Stored data:
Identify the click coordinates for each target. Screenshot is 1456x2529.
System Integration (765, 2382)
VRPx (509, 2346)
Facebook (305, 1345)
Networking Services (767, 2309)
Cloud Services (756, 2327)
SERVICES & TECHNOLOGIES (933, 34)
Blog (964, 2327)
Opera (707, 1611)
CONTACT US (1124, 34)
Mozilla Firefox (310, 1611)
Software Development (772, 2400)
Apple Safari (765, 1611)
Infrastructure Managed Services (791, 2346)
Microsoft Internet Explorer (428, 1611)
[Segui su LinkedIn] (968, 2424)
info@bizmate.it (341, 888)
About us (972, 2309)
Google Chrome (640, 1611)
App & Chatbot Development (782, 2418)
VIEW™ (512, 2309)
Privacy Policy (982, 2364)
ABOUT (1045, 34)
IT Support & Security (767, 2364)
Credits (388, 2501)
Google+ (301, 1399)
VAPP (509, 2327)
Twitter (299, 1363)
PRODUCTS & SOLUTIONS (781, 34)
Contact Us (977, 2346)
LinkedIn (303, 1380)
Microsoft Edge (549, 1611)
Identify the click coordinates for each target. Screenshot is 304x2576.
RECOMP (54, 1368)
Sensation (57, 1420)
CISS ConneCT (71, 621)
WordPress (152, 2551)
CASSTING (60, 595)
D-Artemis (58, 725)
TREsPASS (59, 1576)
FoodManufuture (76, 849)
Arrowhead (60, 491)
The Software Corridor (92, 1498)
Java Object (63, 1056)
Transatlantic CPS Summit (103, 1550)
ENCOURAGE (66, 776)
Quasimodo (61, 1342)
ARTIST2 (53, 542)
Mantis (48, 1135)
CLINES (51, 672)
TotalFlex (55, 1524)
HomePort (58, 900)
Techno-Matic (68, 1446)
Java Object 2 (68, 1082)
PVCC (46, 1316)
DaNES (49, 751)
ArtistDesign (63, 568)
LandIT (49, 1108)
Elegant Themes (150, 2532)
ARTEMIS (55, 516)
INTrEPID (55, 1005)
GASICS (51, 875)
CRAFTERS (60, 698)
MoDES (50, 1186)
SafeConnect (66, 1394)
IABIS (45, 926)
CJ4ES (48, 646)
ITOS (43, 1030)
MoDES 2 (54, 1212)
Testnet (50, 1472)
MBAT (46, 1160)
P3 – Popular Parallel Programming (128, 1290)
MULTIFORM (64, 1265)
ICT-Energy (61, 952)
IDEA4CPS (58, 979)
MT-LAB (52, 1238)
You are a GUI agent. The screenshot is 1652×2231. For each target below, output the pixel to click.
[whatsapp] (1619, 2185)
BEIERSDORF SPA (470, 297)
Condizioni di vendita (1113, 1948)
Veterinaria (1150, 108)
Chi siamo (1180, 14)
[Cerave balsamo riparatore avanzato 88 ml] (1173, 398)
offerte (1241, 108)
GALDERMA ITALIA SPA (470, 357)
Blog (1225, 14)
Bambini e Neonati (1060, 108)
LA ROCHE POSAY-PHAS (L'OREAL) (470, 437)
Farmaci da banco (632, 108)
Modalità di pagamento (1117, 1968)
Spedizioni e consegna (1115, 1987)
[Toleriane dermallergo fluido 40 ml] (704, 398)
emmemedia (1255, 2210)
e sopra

WHAT TO WORK ON: Print all of the data exactly as it stands above.

RESPONSE TO THE EXERCISE:
Identify the click coordinates for each target. Screenshot is 1456x2529.
System Integration (765, 2382)
VRPx (509, 2346)
Facebook (305, 1345)
Networking Services (767, 2309)
Cloud Services (756, 2327)
SERVICES & TECHNOLOGIES (933, 34)
Blog (964, 2327)
Opera (707, 1611)
CONTACT US (1124, 34)
Mozilla Firefox (310, 1611)
Software Development (772, 2400)
Apple Safari (765, 1611)
Infrastructure Managed Services (791, 2346)
Microsoft Internet Explorer (428, 1611)
[Segui su LinkedIn] (968, 2424)
info@bizmate.it (341, 888)
About us (972, 2309)
Google Chrome (640, 1611)
App & Chatbot Development (782, 2418)
VIEW™ (512, 2309)
Privacy Policy (982, 2364)
ABOUT (1045, 34)
IT Support & Security (767, 2364)
Credits (388, 2501)
Google+ (301, 1399)
VAPP (509, 2327)
Twitter (299, 1363)
PRODUCTS & SOLUTIONS (781, 34)
Contact Us (977, 2346)
LinkedIn (303, 1380)
Microsoft Edge (549, 1611)
Identify the click coordinates for each target. Screenshot is 304x2576.
RECOMP (54, 1368)
Sensation (57, 1420)
CISS ConneCT (71, 621)
WordPress (152, 2551)
CASSTING (60, 595)
D-Artemis (58, 725)
TREsPASS (59, 1576)
FoodManufuture (76, 849)
Arrowhead (60, 491)
The Software Corridor (92, 1498)
Java Object (63, 1056)
Transatlantic CPS Summit (103, 1550)
ENCOURAGE (66, 776)
Quasimodo (61, 1342)
ARTIST2 (53, 542)
Mantis (48, 1135)
CLINES (51, 672)
TotalFlex (55, 1524)
HomePort (58, 900)
Techno-Matic (68, 1446)
Java Object 2 (68, 1082)
PVCC (46, 1316)
DaNES (49, 751)
ArtistDesign (63, 568)
LandIT (49, 1108)
Elegant Themes (150, 2532)
ARTEMIS (55, 516)
INTrEPID (55, 1005)
GASICS (51, 875)
CRAFTERS (60, 698)
MoDES (50, 1186)
SafeConnect (66, 1394)
IABIS (45, 926)
CJ4ES (48, 646)
ITOS (43, 1030)
MoDES 2 (54, 1212)
Testnet (50, 1472)
MBAT (46, 1160)
P3 – Popular Parallel Programming (128, 1290)
MULTIFORM (64, 1265)
ICT-Energy (61, 952)
IDEA4CPS (58, 979)
MT-LAB (52, 1238)
You are a GUI agent. The screenshot is 1652×2231. For each target below, output the pixel to click.
[whatsapp] (1619, 2185)
BEIERSDORF SPA (470, 297)
Condizioni di vendita (1113, 1948)
Veterinaria (1150, 108)
Chi siamo (1180, 14)
[Cerave balsamo riparatore avanzato 88 ml] (1173, 398)
offerte (1241, 108)
GALDERMA ITALIA SPA (470, 357)
Blog (1225, 14)
Bambini e Neonati (1060, 108)
LA ROCHE POSAY-PHAS (L'OREAL) (470, 437)
Farmaci da banco (632, 108)
Modalità di pagamento (1117, 1968)
Spedizioni e consegna (1115, 1987)
[Toleriane dermallergo fluido 40 ml] (704, 398)
emmemedia (1255, 2210)
e sopra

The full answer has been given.